Example 1: A pulling force F = 50 N acting on a block of mass 5 Kg at an angle of 37⁰ with horizontal as shown in the figure. the velocity of the block (in m/s) after 5 sec will be (assume initially block is at rest)

1) 40

2) 20

3) 10

4) 50

Solution :

Free body diagram of given block :

Horizontal component of the force, $\left(F_x\right)=F \cos 37^{\circ}=50 \times \frac{4}{5}=40 \mathrm{~N}$
Vertical component of the force, $\left(F_y\right)=F \sin 37^{\circ}=50 \times \frac{3}{5}=30 \mathrm{~N}$
Acceleration fo the block, (a) $=\frac{\text { component of force in the direction of acceleration }}{\text { mass }}$

$
a=\frac{40}{5}=8 \mathrm{~m} / \mathrm{s}^2
$
Now, from the equation of motion

$
\begin{aligned}
& v=u+a t \\
& v=0+8 \times 5=40 \mathrm{~m} / \mathrm{s}
\end{aligned}
$

Hence the answer is the option (1).

Example 2: A block of mass 5 Kg is at rest on a horizontal smooth surface. A constant force F = 10 N is applied horizontally on the block then the displacement (in meters) of the block after 2 sec will be

1) 4

2) 10

3) 8

4) 5

Solution :

Given :
Mass, $(\mathrm{m})=5 \mathrm{~kg}$
Initial velocity, $(\mathrm{u})=0$
Horizontal force, $(\mathrm{F})=10 \mathrm{~N}$
Time, $(\mathrm{t})=2 s$
Displacement, $(\mathrm{s})=$ ?
Free body diagram of given block :

$
\begin{gathered}
F=m a \\
\therefore a=\frac{F}{m}=\frac{10}{5}=2 \mathrm{~m} / \mathrm{s}^2
\end{gathered}
$
Now, applying 2nd equation of motion-

$
\begin{aligned}
& s=u t+\frac{1}{2} a t^2 \\
& s=0+\frac{1}{2} \times 2 \times 2^2 \\
& \Rightarrow s=4 m
\end{aligned}
$

Hence the answer is the option (1).

= = = = =

* Task goal
In the worked examples on block motion, list every quantity named under "Given :" in the second example, each with the value or mark shown for it.

* Data section
= = = = =

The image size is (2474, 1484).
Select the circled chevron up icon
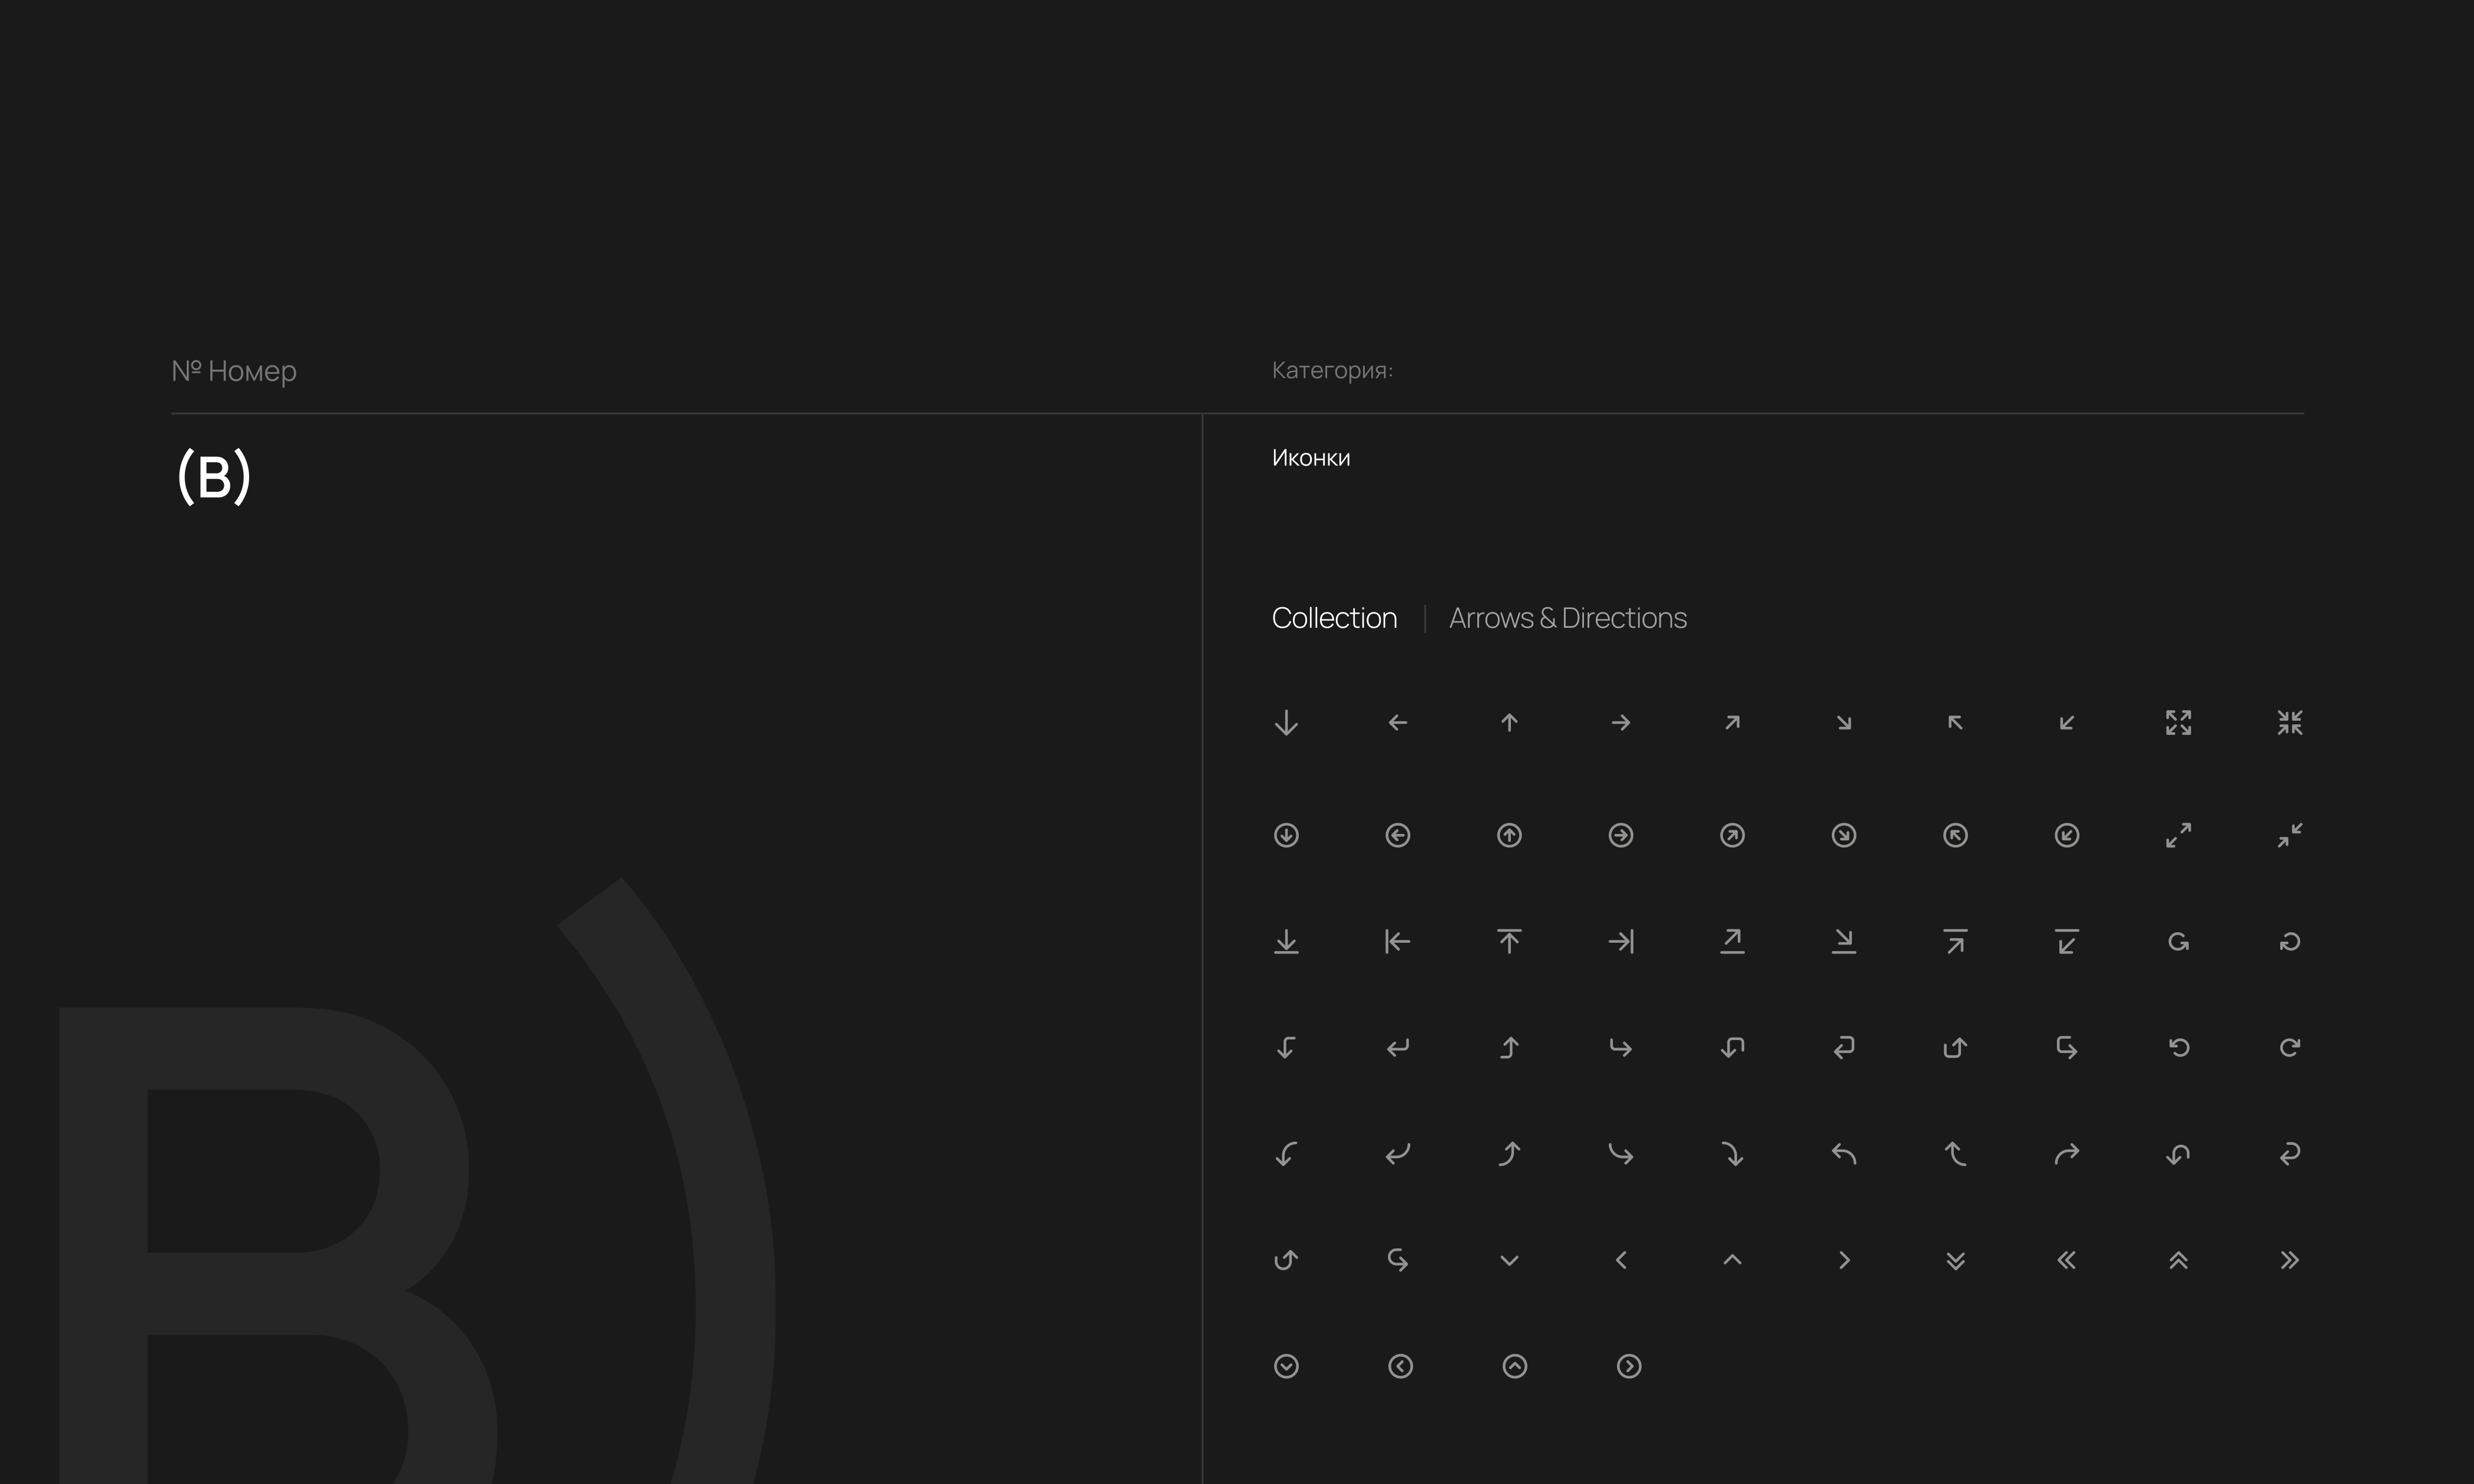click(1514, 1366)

= = = = =

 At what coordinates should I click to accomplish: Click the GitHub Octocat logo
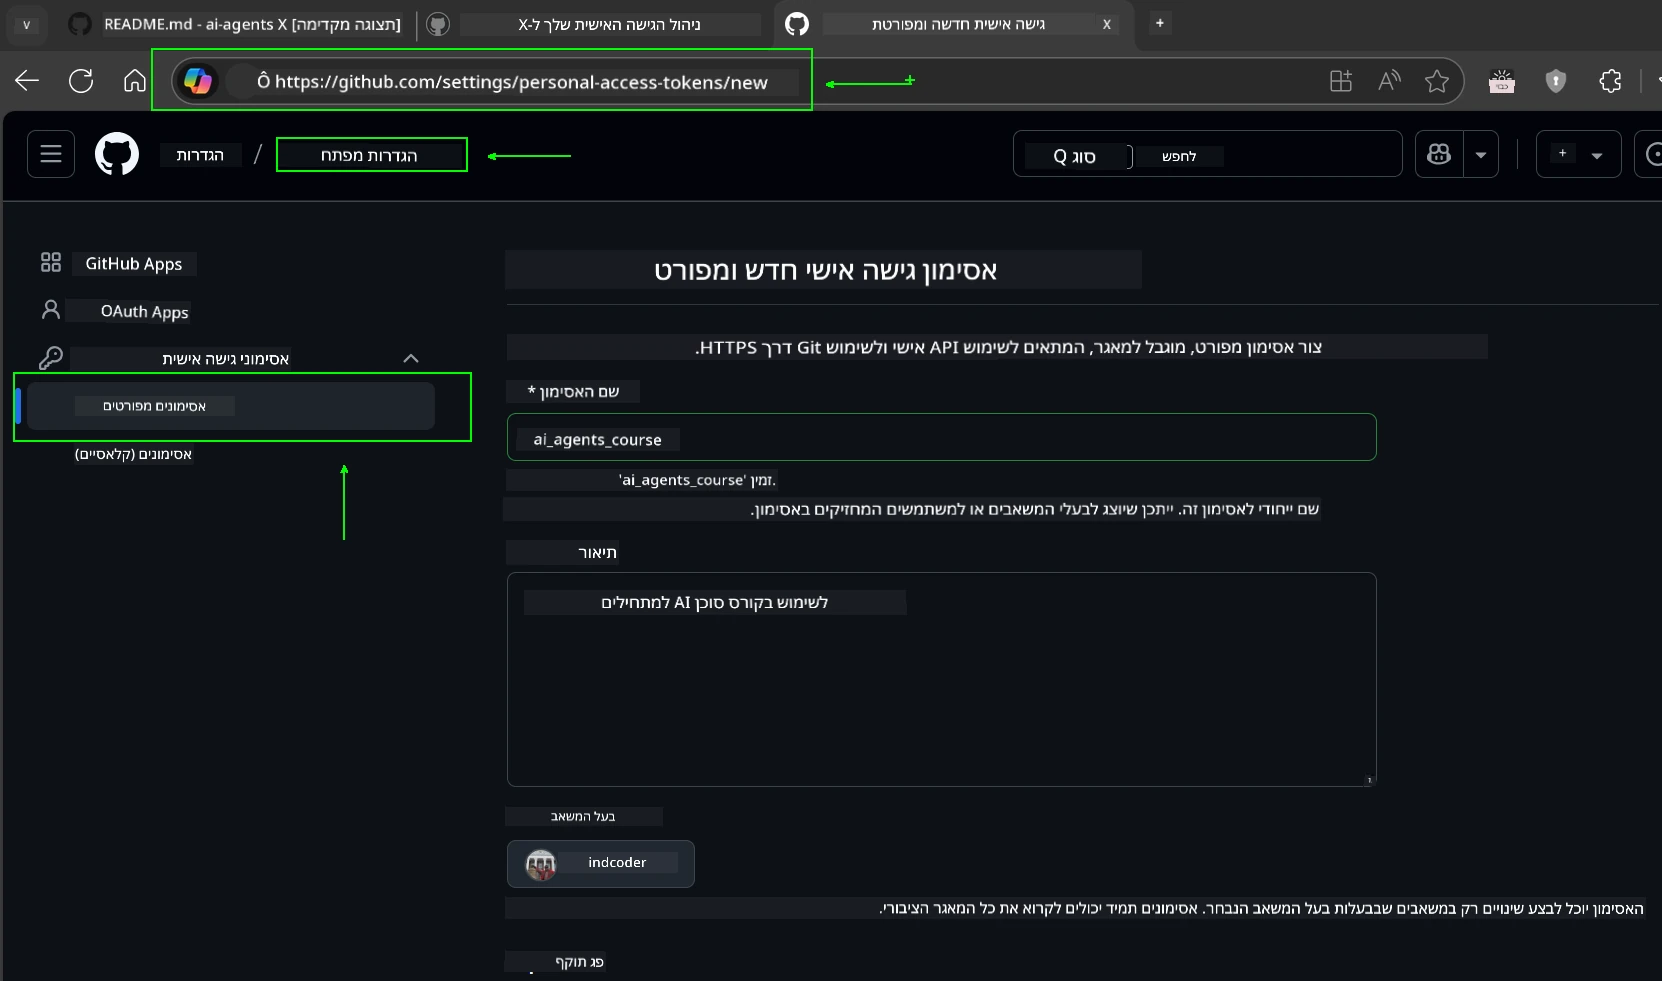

= = = = =

* Answer in full
- Mass (m) = 5 kg
- Initial velocity (u) = 0
- Horizontal force (F) = 10 N
- Time (t) = 2 s
- Displacement (s) = ?